Compiti:
- a) Riscrivi il brano tra "Beruschi. – 0:26:06 –" e "affamate della Grande.", inclusi, sostituendo "vacche" con "mucche".
- b) Nel brano, chi organizzò personalmente lo sciopero alla Grande?

Brano:
Bandini. – 0:25:13 – La Grande era una tenuta che non finiva più, con una stalla di cento vacche, caseificio a vapore, frutteto e via discorrendo. Così lo sciopero alla Grande fu una cosa grossa, organizzata personalmente da Peppone, con squadre di sorveglianza, turni di guardia, staffette e posti di blocco. Le porte e le finestre della stalla vennero inchiodate e furono messi su i gel. Don Camillo andò ad aggrapparsi alla balaustra dell’altare. “Signore,” disse il Cristo crocifisso, “tenetemi o faccio la marcia su Roma”. “Calmati Don Camillo”, lo ammonì dolcemente il Cristo, “con la violenza non si può tenere niente, bisogna calmare la gente con ragionamento, non esasperarla con atti di violenza.” “Giusto,” sospirò Don Camillo, “bisogna indurre la gente a ragionare.” 

Beruschi. – 0:26:06 – “Peccato però che mentre si induce la gente a ragionare, le vacche crepino di fame.”  

Bandini. – 0:26:14 – Don Camillo uscì a camminare attraverso i campi perché era nervoso e così, a un tratto, guarda il caso, cominciò ad udire vicini vicini i muggiti delle cento vacche affamate della Grande. 

Beruschi. – 0:26:26 – “Alto là o sparo?” “Attento, Peppone, perché sparo anch’io.” 

Bandini. – 0:26:30 – “Ah,” borbottò l’altro. 

Govi. – 0:26:32 – “Volevo ben vedere che non mi capitaste fra i piedi anche in questo affare.”

Righe del dataset

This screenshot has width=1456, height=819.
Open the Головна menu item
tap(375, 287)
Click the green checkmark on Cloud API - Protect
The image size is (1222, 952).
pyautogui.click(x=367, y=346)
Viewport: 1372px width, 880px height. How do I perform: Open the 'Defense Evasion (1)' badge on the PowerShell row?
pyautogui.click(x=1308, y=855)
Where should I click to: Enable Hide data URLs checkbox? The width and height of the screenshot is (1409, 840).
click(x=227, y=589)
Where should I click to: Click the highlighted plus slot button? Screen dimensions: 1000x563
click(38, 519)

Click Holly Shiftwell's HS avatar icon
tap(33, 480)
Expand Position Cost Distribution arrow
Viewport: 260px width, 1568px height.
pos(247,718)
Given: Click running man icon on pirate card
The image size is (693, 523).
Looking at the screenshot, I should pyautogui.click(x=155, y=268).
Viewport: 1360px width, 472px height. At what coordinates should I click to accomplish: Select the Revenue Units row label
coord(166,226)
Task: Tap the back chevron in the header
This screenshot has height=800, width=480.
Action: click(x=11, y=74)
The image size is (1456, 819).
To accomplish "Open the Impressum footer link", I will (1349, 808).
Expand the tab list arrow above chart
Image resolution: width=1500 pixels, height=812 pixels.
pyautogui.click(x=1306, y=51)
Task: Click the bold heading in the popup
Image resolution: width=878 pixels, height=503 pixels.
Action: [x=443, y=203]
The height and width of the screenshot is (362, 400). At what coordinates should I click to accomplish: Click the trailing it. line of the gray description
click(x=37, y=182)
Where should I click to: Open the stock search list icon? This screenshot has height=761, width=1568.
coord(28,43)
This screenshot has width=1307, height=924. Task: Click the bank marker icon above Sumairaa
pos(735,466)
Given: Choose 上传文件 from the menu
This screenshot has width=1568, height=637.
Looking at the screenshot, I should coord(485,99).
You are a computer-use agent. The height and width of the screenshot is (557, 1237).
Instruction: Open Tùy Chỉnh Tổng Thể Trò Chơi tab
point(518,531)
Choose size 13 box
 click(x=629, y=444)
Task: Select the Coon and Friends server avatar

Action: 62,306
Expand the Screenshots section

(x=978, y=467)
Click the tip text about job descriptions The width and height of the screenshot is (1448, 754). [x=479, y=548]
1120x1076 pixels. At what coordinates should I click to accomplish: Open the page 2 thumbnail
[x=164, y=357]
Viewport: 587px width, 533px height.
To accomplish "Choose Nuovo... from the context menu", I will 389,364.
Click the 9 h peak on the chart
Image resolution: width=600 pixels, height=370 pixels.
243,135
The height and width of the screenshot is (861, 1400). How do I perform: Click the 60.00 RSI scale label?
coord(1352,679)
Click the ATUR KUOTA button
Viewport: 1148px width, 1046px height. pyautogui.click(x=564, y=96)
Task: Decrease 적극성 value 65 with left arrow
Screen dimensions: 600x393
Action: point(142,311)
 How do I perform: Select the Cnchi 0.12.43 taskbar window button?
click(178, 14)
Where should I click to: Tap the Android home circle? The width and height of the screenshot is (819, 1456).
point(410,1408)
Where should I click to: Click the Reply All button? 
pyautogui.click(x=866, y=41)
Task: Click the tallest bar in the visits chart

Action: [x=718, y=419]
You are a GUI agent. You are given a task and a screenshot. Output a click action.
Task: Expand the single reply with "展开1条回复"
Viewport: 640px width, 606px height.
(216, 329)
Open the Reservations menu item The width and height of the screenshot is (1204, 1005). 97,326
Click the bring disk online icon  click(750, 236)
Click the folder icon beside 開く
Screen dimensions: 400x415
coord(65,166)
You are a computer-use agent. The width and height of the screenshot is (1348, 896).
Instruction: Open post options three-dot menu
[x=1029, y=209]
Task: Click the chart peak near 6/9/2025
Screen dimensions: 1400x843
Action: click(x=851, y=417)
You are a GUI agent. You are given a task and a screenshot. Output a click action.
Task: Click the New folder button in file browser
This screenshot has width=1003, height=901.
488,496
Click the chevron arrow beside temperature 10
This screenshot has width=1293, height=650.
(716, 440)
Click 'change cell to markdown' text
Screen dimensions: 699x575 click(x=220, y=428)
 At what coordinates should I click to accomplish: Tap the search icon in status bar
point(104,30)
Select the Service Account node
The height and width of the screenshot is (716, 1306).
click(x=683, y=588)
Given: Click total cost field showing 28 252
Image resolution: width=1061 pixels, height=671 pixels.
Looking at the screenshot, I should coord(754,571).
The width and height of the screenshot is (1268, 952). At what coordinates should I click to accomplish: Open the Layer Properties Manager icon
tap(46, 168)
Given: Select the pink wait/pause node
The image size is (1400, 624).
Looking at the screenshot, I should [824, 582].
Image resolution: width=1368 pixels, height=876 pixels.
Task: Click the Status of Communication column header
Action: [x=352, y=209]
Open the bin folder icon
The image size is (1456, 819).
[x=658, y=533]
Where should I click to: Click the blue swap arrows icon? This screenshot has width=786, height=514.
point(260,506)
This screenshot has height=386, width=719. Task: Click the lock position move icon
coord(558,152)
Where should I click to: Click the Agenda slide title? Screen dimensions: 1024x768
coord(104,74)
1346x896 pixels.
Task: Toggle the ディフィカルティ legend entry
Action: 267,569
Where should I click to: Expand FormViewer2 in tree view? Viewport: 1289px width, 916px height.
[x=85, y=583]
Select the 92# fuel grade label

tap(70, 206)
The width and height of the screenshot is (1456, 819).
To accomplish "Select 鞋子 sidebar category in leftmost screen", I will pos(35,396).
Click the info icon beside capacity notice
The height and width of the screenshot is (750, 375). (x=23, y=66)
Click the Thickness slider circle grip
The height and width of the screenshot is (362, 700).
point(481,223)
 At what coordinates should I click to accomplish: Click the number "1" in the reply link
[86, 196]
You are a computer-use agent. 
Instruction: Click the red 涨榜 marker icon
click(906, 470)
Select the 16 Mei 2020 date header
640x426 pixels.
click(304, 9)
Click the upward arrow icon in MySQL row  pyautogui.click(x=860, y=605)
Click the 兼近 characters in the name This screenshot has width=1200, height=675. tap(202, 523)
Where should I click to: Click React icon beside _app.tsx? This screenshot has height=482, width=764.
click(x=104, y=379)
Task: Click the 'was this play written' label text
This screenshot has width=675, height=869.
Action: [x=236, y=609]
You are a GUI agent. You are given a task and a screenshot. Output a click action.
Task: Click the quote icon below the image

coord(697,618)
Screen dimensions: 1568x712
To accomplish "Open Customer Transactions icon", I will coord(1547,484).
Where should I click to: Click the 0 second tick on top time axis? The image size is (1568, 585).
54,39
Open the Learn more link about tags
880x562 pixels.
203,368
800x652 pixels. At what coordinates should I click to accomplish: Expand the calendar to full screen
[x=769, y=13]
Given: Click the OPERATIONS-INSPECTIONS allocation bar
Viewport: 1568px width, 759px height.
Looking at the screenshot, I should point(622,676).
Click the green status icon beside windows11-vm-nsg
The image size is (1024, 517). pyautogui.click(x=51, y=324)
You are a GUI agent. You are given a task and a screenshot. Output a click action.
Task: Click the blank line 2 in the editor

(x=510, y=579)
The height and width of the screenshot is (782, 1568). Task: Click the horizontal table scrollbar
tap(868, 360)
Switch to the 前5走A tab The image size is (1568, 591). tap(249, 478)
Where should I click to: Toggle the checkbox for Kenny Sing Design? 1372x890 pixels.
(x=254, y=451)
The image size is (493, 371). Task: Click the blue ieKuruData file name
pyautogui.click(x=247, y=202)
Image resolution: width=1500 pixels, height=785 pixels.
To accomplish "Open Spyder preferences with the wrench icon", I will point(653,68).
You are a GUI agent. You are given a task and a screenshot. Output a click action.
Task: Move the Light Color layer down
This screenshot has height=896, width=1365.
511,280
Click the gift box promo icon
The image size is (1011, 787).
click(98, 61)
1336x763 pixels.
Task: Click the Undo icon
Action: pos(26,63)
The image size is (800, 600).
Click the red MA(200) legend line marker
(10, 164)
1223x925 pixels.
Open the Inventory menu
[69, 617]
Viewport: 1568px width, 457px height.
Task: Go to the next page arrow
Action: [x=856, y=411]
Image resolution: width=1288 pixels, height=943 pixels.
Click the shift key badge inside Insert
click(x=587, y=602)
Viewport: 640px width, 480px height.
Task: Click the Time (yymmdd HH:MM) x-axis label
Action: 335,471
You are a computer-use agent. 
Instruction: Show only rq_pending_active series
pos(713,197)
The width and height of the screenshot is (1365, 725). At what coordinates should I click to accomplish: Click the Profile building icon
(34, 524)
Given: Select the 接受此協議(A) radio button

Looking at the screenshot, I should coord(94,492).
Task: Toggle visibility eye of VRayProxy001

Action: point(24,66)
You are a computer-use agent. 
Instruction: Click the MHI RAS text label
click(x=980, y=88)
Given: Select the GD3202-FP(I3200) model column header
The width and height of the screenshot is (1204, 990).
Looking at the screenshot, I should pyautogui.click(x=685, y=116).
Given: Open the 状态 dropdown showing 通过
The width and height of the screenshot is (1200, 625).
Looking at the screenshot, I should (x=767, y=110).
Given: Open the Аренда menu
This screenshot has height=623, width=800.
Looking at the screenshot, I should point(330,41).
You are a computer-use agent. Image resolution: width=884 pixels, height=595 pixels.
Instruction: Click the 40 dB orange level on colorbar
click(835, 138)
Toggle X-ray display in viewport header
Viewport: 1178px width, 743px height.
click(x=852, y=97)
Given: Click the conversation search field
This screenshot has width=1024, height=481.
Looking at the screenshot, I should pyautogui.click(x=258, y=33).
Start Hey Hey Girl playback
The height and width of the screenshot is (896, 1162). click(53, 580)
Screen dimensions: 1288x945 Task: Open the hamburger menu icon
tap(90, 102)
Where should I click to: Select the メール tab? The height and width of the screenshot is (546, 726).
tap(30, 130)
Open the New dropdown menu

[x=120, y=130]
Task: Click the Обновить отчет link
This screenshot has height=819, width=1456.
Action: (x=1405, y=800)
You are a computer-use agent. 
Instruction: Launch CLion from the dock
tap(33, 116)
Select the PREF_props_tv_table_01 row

Risposte fornite:
- a)
Beruschi. – 0:26:06 – “Peccato però che mentre si induce la gente a ragionare, le mucche crepino di fame.”  

Bandini. – 0:26:14 – Don Camillo uscì a camminare attraverso i campi perché era nervoso e così, a un tratto, guarda il caso, cominciò ad udire vicini vicini i muggiti delle cento mucche affamate della Grande.

- b) Lo organizzò personalmente Peppone.